Die Reisen der Clubs im Europapokal verteidigte Rummenigge. "Man darf dem deutschen Fußball da keinen Vorwurf machen. Das sind keine Entscheidungen der Clubs, das ist eine Entscheidung der UEFA", sagte er mit Blick auf die Europäische Fußball-Union. "Die Alternative wäre, nicht mehr an der Champions League teilzunehmen." Zuletzt hatte RB Leipzig wegen Reisebeschränkungen sein Achtelfinale gegen den FC Liverpool in Budapest bestritten. Dies sei "diskussionswürdig, weil man den Eindruck bekommt, der Fußball hat eine Sonderrolle".

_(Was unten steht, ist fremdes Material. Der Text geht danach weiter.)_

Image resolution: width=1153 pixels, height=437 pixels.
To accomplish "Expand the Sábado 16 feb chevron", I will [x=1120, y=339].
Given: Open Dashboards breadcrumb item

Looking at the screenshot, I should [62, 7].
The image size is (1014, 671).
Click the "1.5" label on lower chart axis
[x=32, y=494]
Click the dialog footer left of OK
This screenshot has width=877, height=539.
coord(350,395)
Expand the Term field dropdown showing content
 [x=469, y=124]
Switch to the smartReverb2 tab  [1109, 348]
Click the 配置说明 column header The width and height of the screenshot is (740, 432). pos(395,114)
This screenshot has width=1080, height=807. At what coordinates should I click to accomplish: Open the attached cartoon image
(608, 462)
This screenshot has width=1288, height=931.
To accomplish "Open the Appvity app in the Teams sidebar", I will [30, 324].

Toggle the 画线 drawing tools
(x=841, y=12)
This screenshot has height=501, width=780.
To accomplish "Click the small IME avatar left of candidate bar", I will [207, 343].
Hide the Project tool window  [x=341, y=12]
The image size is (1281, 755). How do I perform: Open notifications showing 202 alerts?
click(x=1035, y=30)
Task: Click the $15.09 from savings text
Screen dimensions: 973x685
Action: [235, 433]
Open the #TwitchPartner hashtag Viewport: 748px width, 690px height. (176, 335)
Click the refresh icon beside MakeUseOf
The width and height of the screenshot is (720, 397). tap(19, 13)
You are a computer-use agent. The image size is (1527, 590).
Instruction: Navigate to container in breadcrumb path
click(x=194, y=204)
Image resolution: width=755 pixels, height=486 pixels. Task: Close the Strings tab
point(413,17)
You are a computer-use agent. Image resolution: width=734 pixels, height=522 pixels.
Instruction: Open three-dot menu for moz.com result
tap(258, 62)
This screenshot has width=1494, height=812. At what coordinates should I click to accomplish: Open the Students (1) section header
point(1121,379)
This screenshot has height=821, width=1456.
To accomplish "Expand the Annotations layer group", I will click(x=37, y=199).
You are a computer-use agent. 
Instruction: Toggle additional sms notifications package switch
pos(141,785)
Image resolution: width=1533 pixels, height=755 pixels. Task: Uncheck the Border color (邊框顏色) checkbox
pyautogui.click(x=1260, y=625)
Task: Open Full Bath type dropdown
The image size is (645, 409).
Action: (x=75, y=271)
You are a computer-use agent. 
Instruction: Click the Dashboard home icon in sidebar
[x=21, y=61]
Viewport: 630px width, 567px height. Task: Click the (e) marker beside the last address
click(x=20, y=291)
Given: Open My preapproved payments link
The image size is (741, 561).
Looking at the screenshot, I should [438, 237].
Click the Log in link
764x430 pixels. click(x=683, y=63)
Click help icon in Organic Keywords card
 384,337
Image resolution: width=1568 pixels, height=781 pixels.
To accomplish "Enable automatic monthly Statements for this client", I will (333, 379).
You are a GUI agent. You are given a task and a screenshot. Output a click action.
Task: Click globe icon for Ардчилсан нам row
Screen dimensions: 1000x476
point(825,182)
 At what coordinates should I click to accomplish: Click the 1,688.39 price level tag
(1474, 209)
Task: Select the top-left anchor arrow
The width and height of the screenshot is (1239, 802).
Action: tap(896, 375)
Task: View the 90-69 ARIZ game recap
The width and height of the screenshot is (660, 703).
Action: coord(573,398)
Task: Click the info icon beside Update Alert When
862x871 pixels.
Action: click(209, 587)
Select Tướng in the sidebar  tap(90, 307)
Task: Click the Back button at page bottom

Rummenigge sprach auch über die zuletzt schwächeren Leistungen der Bayern. Diese hänge auch mit der hohen Belastung zusammen. "Die ganze Saison ist anstrengend, wir spielen jeden dritten Tag, die Spieler sind natürlich beansprucht", sagte Rummenigge. Ein Problem der Münchner in dieser Saison sieht Rummenigge darin, "dass wir manchmal zu inkonsequent sind, wir ersparen uns manchmal den letzten Meter." Dies führe dann häufig zu Rückständen. "Dann wird es natürlich anspruchsvoll", erklärte der Vorstandschef.

Angesprochen auf die Zukunft von Nationalspieler Niklas Süle reagierte Rummenigge zurückhaltend. "Er hat im Sommer noch ein Jahr Vertrag. Es werden Gespräche geführt und dann wird man sehen, zu welchen Ergebnissen die führen." Man müsse abwarten, man werde sich das Ganze bis zum Sommer "seriös und in Ruhe anschauen", so Rummenigge, "und dann werden wir eine Entscheidung fällen müssen." Der 65-Jährige machte aber deutlich, dass sich Süle für den Fall einer Weiterverpflichtung wohl auf gekürzte Bezüge einstellen müsse.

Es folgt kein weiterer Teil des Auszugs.